Race: August 2006 Archives

Here's a really stupid argument:

1. Term X can be used in a racist way.
2. Other uses of Term X are therefore racist.

It's got to be one of the poorest excuses to call someone a racist I've ever seen. Yet people insist on doing it to unsuspecting politicians or other public figures. It's for this reason that Governor Mitt Romney of Massachussetts has been bamboozled into apologizing for an action that is in no way wrong. Tony Snow has also been criticized for using the same expression in its original, non-racial sense. A tar baby is generally a sticky situation, and nothing about race is implied by this use of the term. It's origins come from an African folk tale, and its function in accounts of sticky situations has continued undisturbed by those who ignorantly coopted it for racist purposes. In the northeast, where Romney is governor, most people have probably never even heard of the racist use of the expression, and those who do encounter it might easily forget it as so far out of their vocabulary that it doesn't enter long-term memory.
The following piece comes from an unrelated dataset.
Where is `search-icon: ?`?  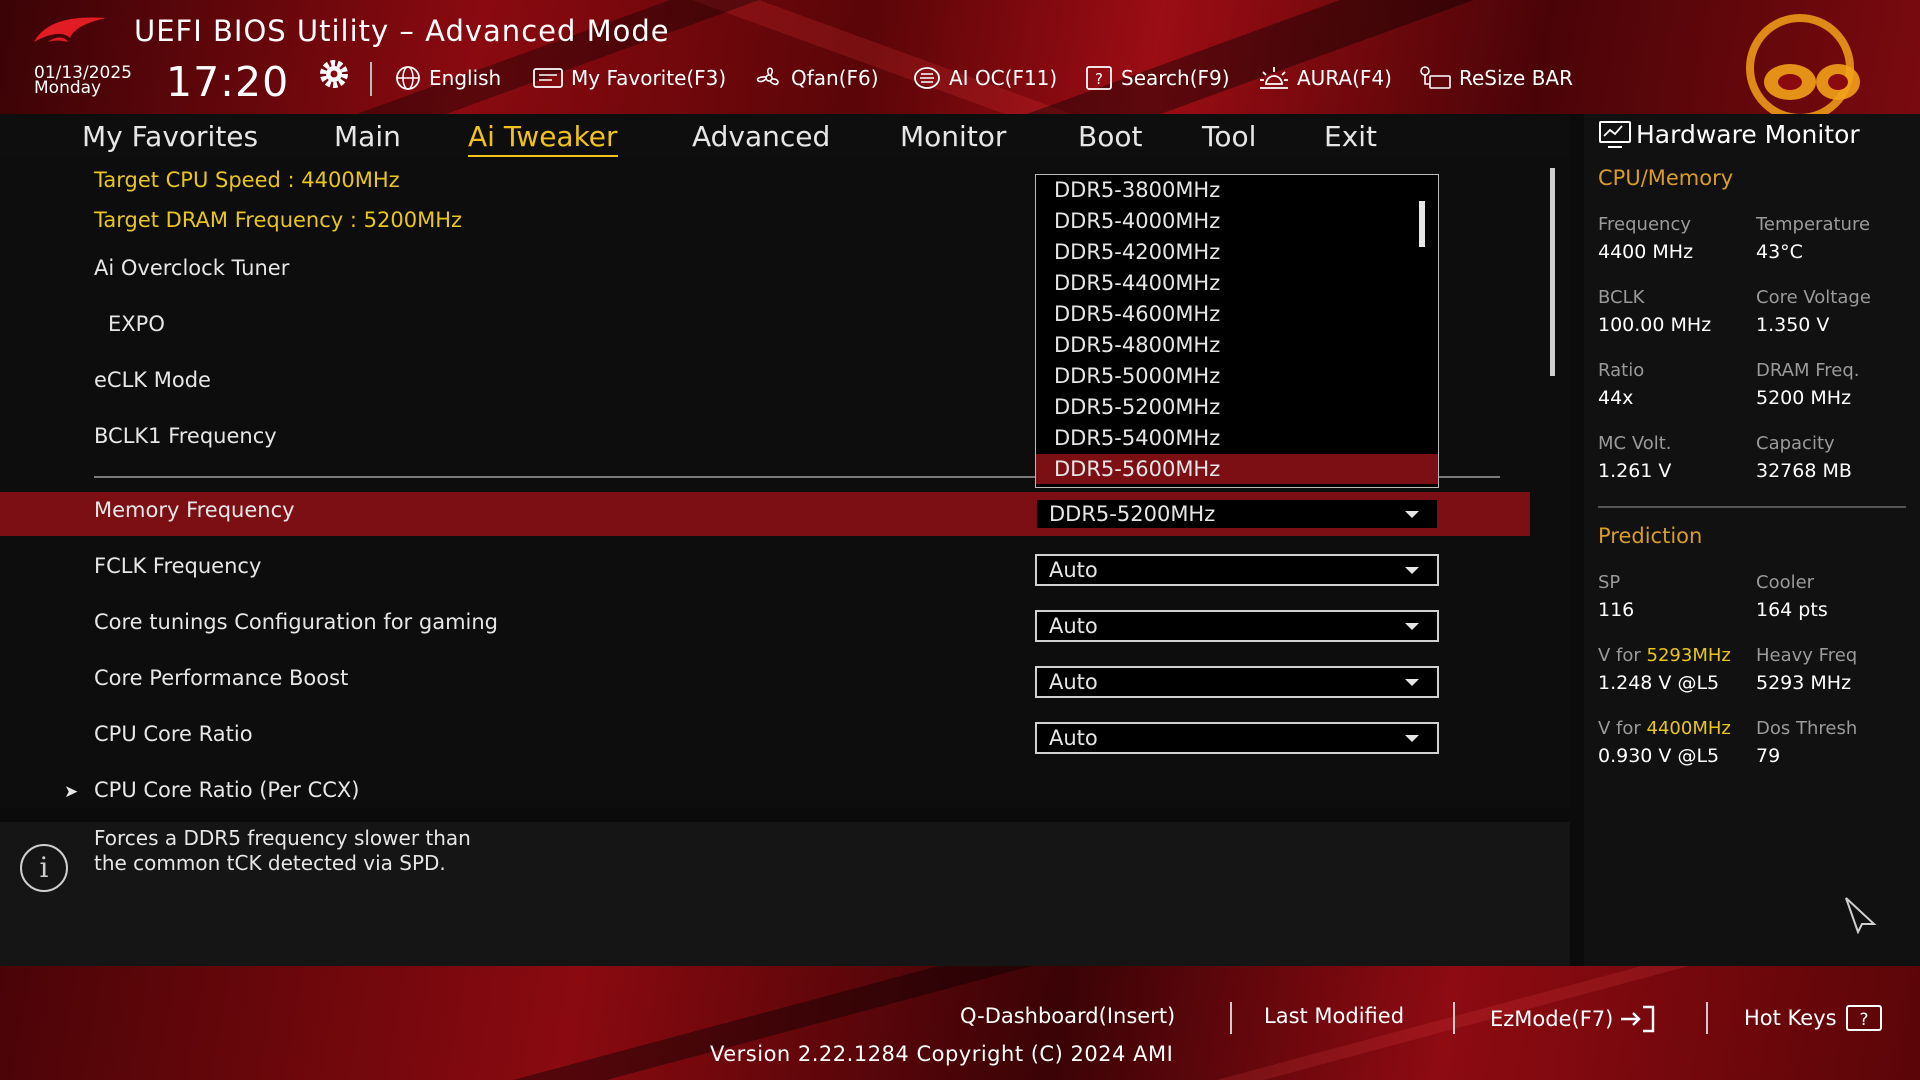 search-icon: ? is located at coordinates (1099, 78).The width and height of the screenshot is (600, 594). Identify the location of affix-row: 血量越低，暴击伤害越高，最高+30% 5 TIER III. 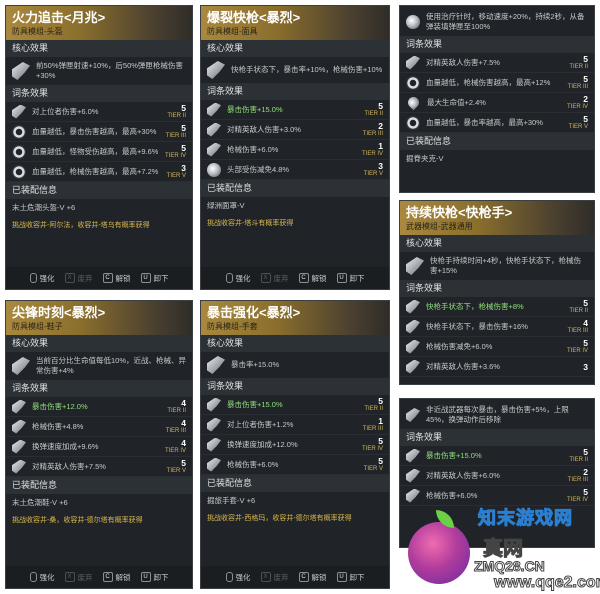
(99, 132).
Another example I've encountered (in this case only very recently) is "call a spade a spade", which simply means to identify something for what it is. Some racists in the South have apparently called black people spades as a derogatory term. Since I've never hung out with those people, it never would have occurred to me that someone would do so. Why should an uncommon use of a term in a localized region, a use I've never even heard of, make my use of a perfectly normal idiom somehow immoral? Those who treat such statements as racist seem to me to be linguistically unaware at best and incapable of moral reasoning at worst.